PAN M 360 : Eliot Britton (Toronto), Nicole Lizée (Montréal), Derek Charke (Vallée d’Annapolis), Luna Pearl Woolf (Montréal) et Bret Higgins (Toronto) : tous ces artistes sont anglophones, y compris l’auteur Kaie Kellough. Doit-on en déduire que la réflexion sur l’identité et l’appartenance résulte d’une réflexion anglo-canadienne dans le cas qui nous occupe? Ou encore cette sélection d’artistes relève-t-elle du hasard? 

Andrea Stewart : C’est l’une des raisons pour lesquelles il est intéressant de revenir à un spectacle créé il y a tant d’années : nous réalisons qu’il y a toujours plus à faire pour créer une image artistique plus complète des ressentis de notre société. Je crois que nous pouvons dire que cette réflexion est vraie pour les locuteurs de toutes les langues à travers le pays. C’est la réflexion que nous avons lorsque nous trouvons nos communautés, où qu’elles soient, ou lorsque nous nous attachons à un territoire particulier. 

La langue des membres de l’équipe créative de Quelque part, mon jardin peut être considérée comme un portrait instantané de l’état d’esprit de l’ensemble à l’époque : en tant qu’ensemble majoritairement francophones en 2016 – lorsque nous avons commencé à travailler sur ce projet – collaborer avec des artistes anglophones nous a semblé être un lien important à établir. Depuis 2016, notre identité culturelle, sociétale et linguistique en tant qu’ensemble est devenue plus complexe, et cela a un impact sur nos choix artistiques. Il est important de regarder en arrière et de voir ce que nous avons pu manquer, et ce que nous aimerions voir à l’avenir.
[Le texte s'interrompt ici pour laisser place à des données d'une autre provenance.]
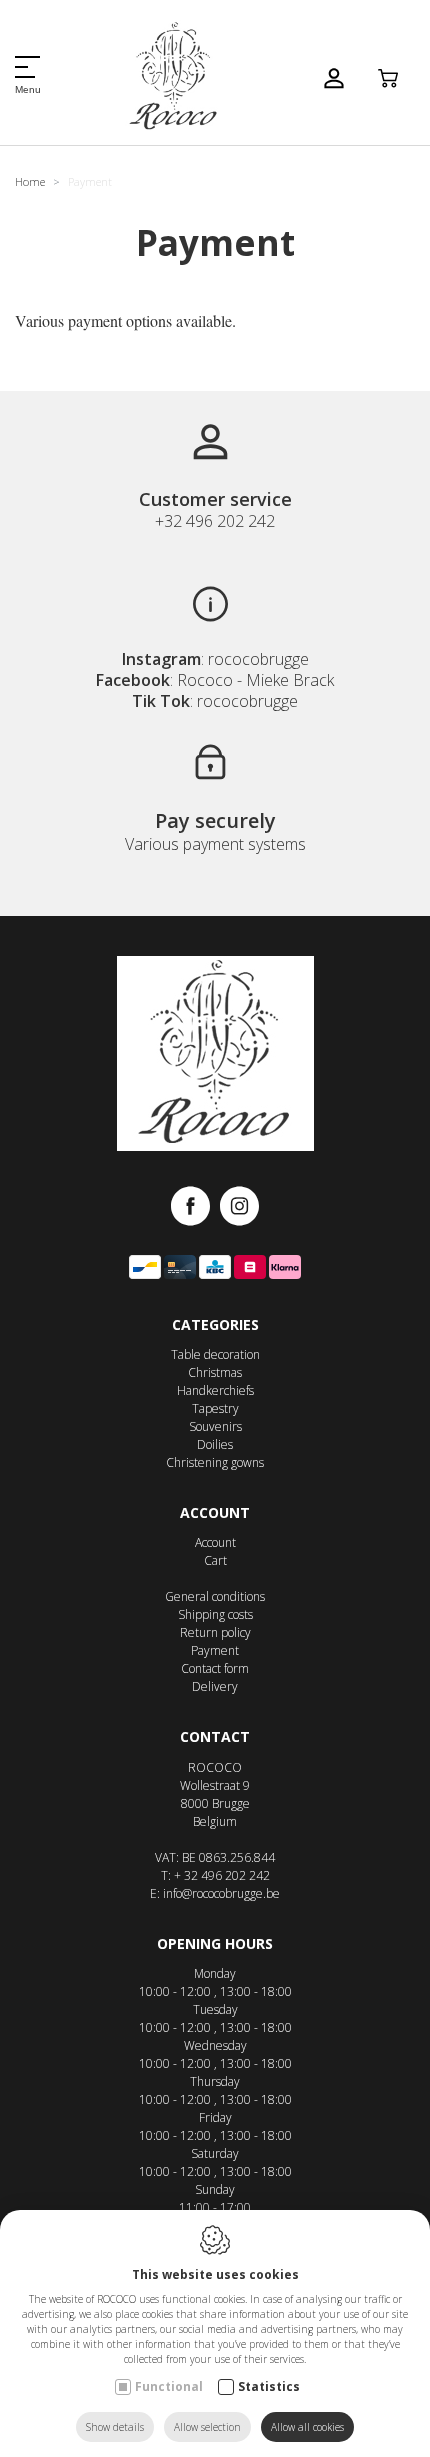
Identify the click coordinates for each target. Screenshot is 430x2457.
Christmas (215, 1372)
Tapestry (215, 1408)
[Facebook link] (195, 1207)
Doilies (215, 1444)
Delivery (215, 1686)
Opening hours (215, 1943)
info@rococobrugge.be (221, 1893)
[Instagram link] (239, 1207)
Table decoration (215, 1354)
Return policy (215, 1632)
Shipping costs (215, 1614)
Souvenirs (215, 1426)
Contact (215, 1736)
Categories (215, 1324)
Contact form (215, 1668)
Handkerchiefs (215, 1390)
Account (215, 1512)
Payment (215, 1650)
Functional (169, 2386)
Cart (215, 1560)
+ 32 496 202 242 (222, 1875)
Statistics (269, 2386)
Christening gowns (215, 1462)
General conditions (215, 1596)
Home (30, 181)
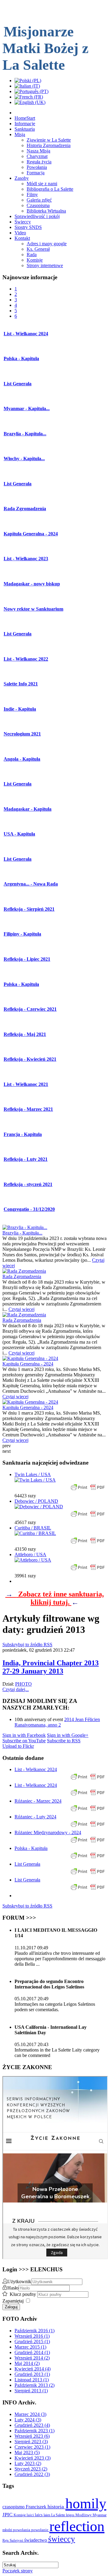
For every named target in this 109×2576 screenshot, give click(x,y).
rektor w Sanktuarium (33, 608)
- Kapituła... (27, 408)
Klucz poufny (23, 2294)
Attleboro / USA (30, 1554)
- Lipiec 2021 (27, 959)
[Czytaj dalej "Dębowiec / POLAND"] (39, 1506)
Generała (17, 383)
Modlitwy (84, 2515)
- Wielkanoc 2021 (26, 1084)
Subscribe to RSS (64, 1740)
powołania (22, 2529)
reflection (76, 2526)
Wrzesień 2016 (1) (32, 2336)
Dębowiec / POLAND (36, 1501)
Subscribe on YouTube (24, 1740)
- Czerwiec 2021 (30, 1009)
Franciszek (37, 2506)
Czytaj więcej (21, 1309)
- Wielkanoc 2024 (26, 333)
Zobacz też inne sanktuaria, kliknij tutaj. (54, 1598)
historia (56, 2507)
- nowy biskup (32, 583)
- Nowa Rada (31, 883)
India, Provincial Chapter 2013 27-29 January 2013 (50, 1667)
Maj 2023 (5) (27, 2452)
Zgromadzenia (25, 508)
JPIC (8, 2514)
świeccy (61, 2539)
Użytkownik (19, 2281)
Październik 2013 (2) (34, 2385)
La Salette (58, 2515)
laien (47, 2515)
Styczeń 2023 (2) (31, 2468)
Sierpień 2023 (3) (31, 2441)
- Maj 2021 (25, 1034)
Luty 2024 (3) (28, 2419)
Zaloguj (11, 2307)
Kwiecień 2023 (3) (33, 2457)
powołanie (40, 2529)
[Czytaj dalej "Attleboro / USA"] (33, 1560)
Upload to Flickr (18, 1746)
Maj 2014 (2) (27, 2363)
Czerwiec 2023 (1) (32, 2447)
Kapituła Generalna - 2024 (27, 1363)
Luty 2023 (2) (28, 2463)
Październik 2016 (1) (34, 2330)
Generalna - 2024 (31, 533)
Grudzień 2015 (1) (32, 2341)
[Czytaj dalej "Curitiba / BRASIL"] (35, 1533)
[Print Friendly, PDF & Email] (88, 1490)
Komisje (20, 2515)
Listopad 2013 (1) (32, 2379)
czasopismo (14, 2506)
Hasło (12, 2287)
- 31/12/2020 (29, 1209)
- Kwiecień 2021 (30, 1059)
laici (31, 2515)
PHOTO (23, 1684)
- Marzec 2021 (28, 1109)
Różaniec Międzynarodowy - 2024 (48, 1832)
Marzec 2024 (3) (30, 2414)
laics (39, 2515)
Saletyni (17, 2540)
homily (85, 2503)
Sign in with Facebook (24, 1735)
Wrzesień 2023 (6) (32, 2436)
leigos (70, 2515)
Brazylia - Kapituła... (22, 1232)
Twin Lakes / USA (33, 1474)
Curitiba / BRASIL (33, 1527)
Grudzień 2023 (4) (32, 2425)
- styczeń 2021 (28, 1184)
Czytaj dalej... (15, 1689)
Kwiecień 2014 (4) (33, 2368)
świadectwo (36, 2540)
PAN M 360 : Dans ce contexte d’incertitude croissante sur les souverainetés canadienne et québécoise face à un géant américain très clairement impérialiste qui veut redessiner la carte de ce continent, y a-t-il lieu d’inscrire un tel programme dans ce contexte?  Est-il pertinent de lier cette réflexion sur l’identité et l’appartenance à la géopolitique actuelle?

Thibault Bertin-Maghit : Je pense que ce spectacle met de l’avant notre désir de transversalité, notre besoin de mettre nos différences côte à côte. La différence nous enrichit, nous ouvre les yeux sur d’autres visions du monde plus qu’elle nous intimide ou nous effraie. Les réalités migratoires d’il y a 7 ans sont toujours d’actualité et le futur va nécessiter notre mobilisation et notre unité pour combattre la division et le repli sur soi. Dans ce sens, ce spectacle est certainement un appel à se rassembler pour faire face ensemble aux défis qui nous attendent.